El emperador Verde empezó entonces los preparativos, como para la hija de un emperador, y dio orden que salieran a recibirlos. Mientras, al Barbilampiño le rechinaban los dientes y sólo pensaba en la venganza.
En fin, a largo tiempo Moro-Blanco y la hija del emperador llegan al palacio.
Y cuando llegan les salen delante el emperador Verde, sus hijas, el Barbilampiño y toda la corte a recibirlos. Y cuando ve el Barbilampiño lo hermosa que es la hija del emperador Rojo, se apresura a bajarla del caballo. Pero la doncella le planta la mano en el pecho, lo empuja a lo lejos y dice:
- ¡Quítate de mi vista, Barbilampiño! Que no estoy aquí por ti, sino por Moro-Blanco, quien es el verdadero sobrino del emperador Verde.
El emperador Verde y sus hijas de quedaron entonces asombrados por lo que oían. Y el Barbilampiño, viendo que se le había descubierto el engaño, arremete contra Moro-Blanco como un perro rabioso y le corta la cabeza de un golpe de alfanje diciendo:
- ¡Toma, esto se merece el que rompe su juramento!

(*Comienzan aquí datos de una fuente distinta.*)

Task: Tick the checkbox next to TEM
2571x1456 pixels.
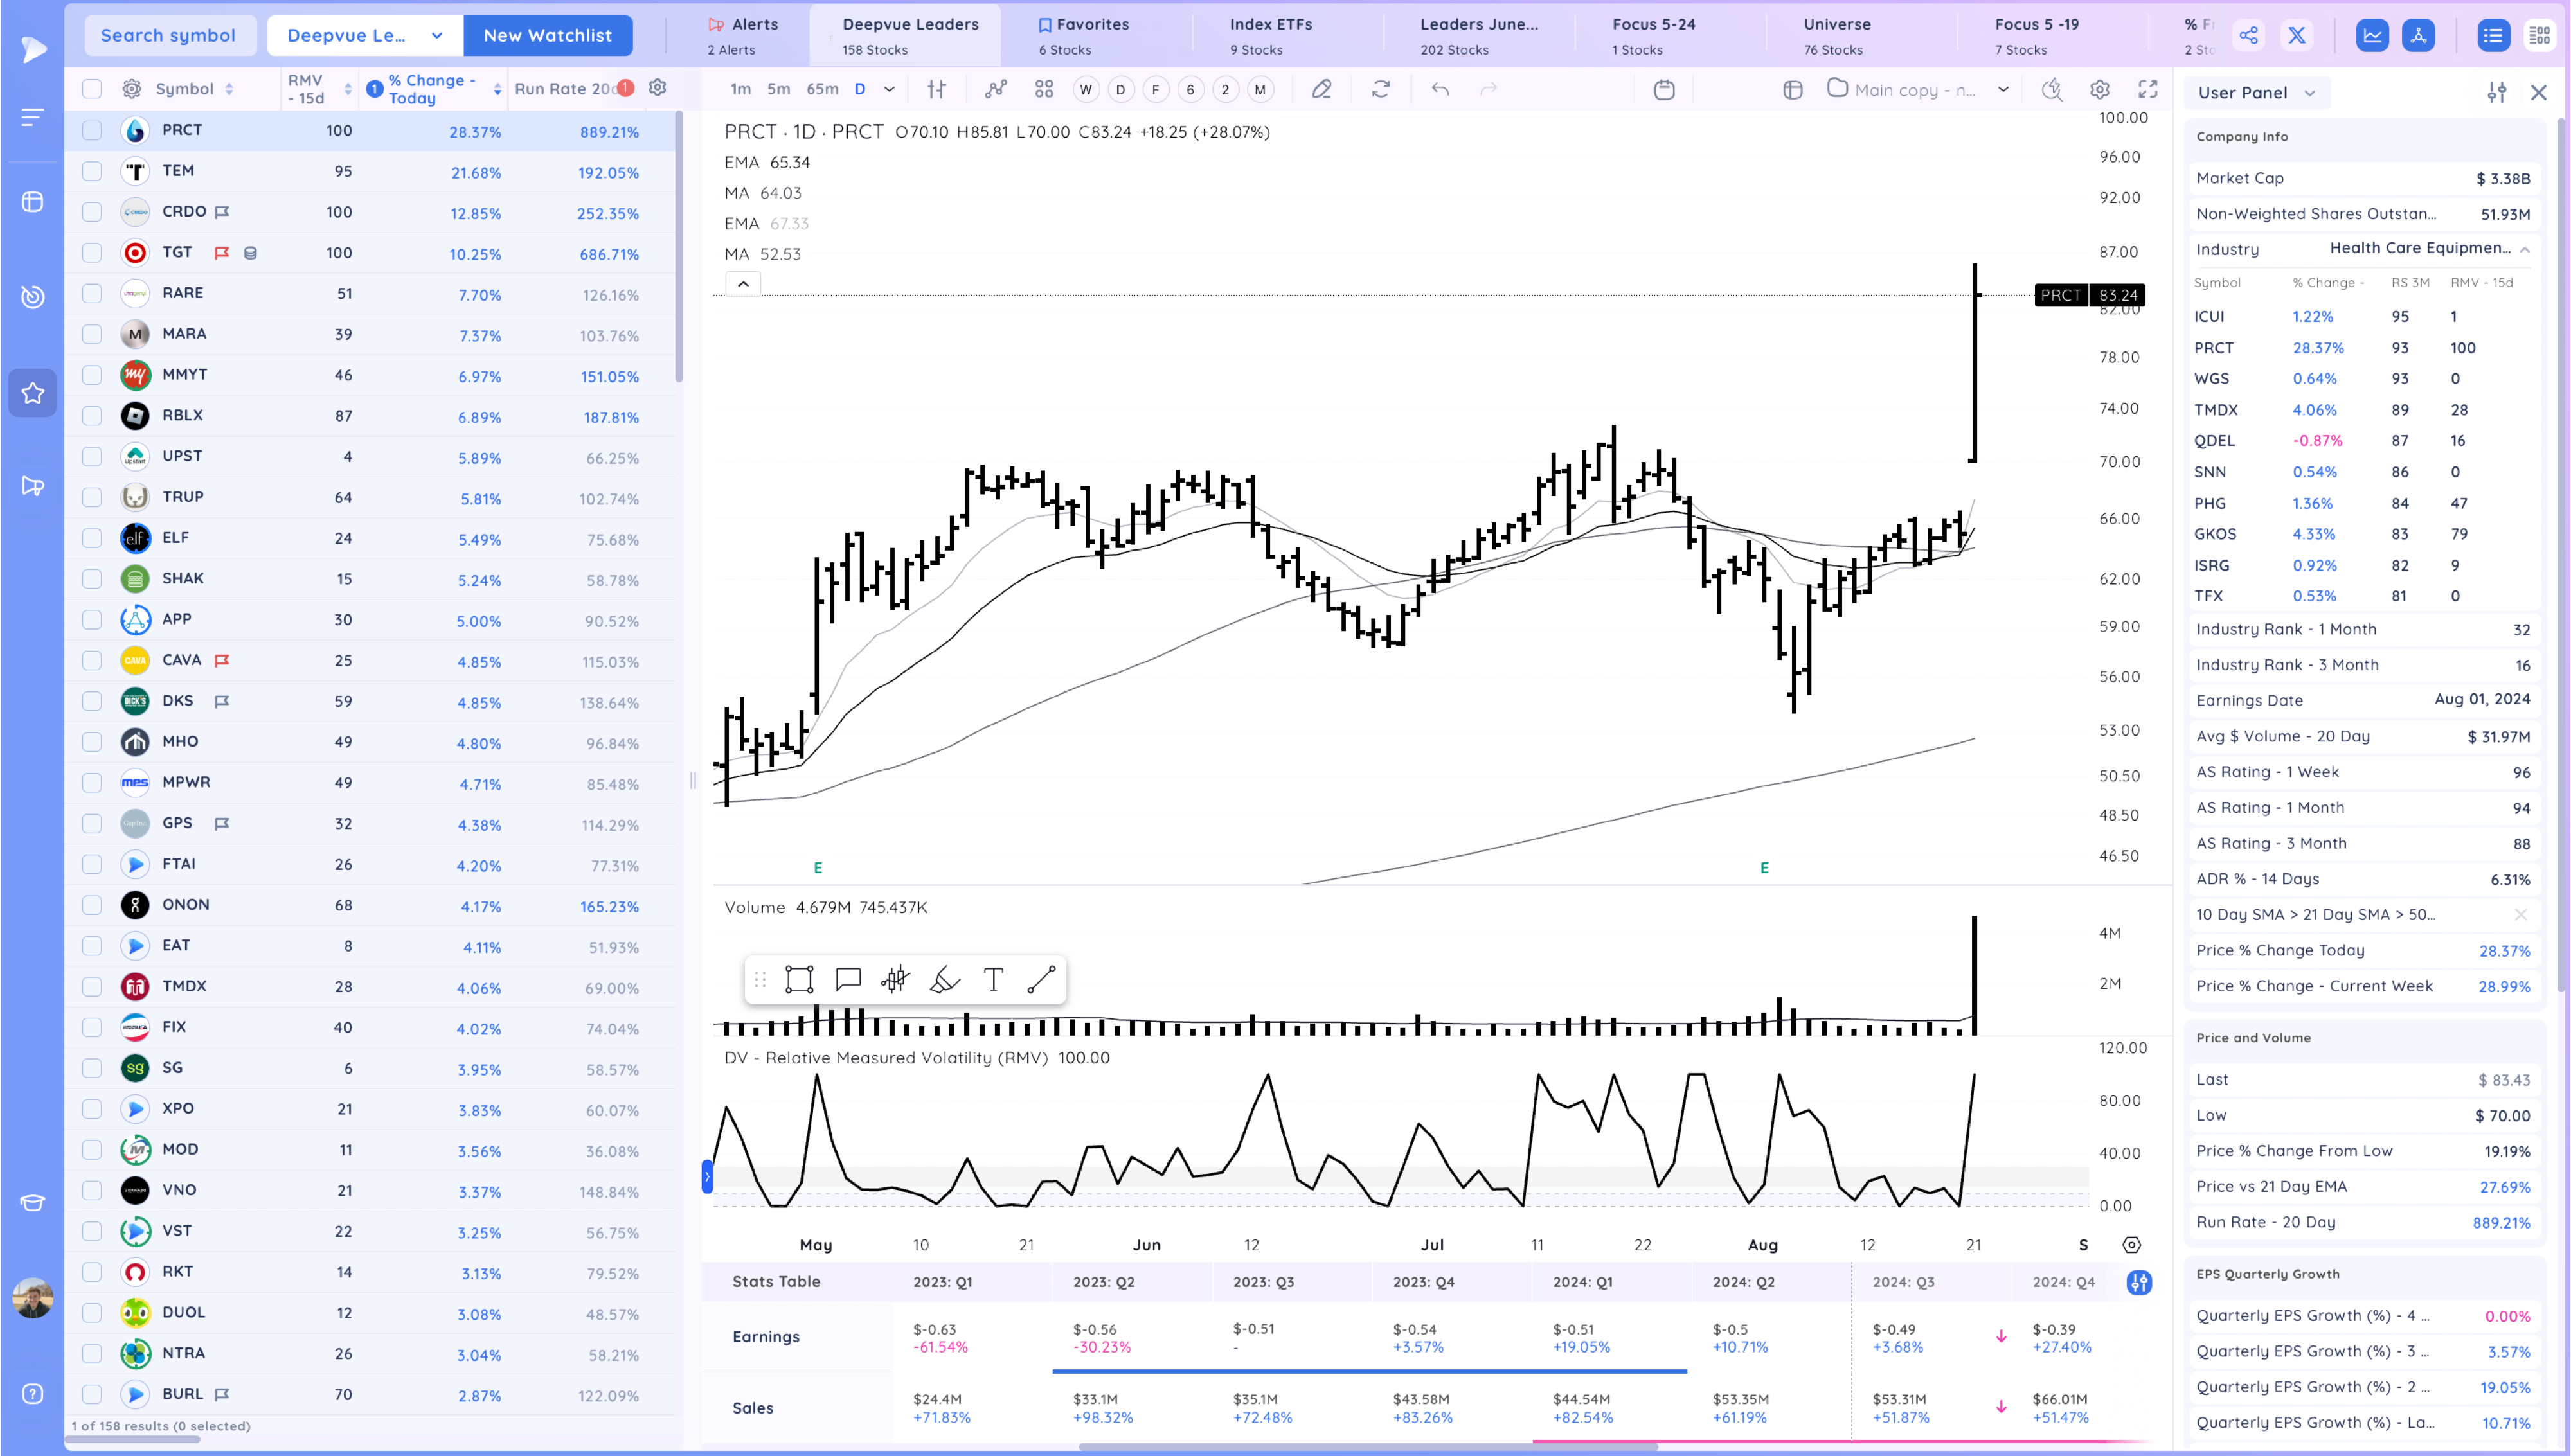Action: [92, 171]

Pero el caballo de Moro-Blanco en seguida se abalanza sobre el Barbilampiño y le dice:
- ¡Hasta aquí, Barbilampiño!
Y lo agarra por la cabeza, vuela con él en lo alto del cielo y luego, soltándolo, se hace el Barbilampiño mil pedazos hasta abajo. En todo este embrollo, la hija del emperador Rojo pone deprisa la cabeza de Moro-Blanco a su sitio, la rodea tres veces con los tres tallos de manzano dulce, vierte agua muerta para contener la sangre y pegar la piel, luego lo rocía con agua viva y entonces Moro-Blanco al momento resucita y, frotándose los ojo con la mano, dice suspirando:
- ¡Eh, qué sueño más hondo dormí!
- Hubieras dormido tú para rato, Moro-Blanco, si no fuera por mí, dijo la hija del emperador Rojo, besándolo con ternura y devolviéndole el alfanje.
Luego se arrodillan los dos ante el emperador Verde y se juran fieldad el uno al otro, recibiendo de ese su bendición y el imperio entero.
Y después empieza la boda, ¡alabado sea Dios!
Gentes de todas partes a mirar venían,
El sol y la luna del cielo les sonreían.
Y fueron invitadas a la boda: la Reina de las hormigas, la Reina de las abejas y la Reina de las hadas, ¡maravilla alabada de la isla encantada!
Y luego invitaron a reyes, reinas y emperadores, a otra gente honrada, y a un cuentacuentos de los pobrecillos, sin un duro en los bolsillos. ¡Mucha alegría todos ellos sentían, incluso los pobres comían y bebían!

Duró la fiesta años enteros, y dura todavía; quien pasa por allí bebe y come. Mientras que por aquí, en nuestra tierra, quien tiene dinero bebe y come, mas quien no, mira y se aguanta.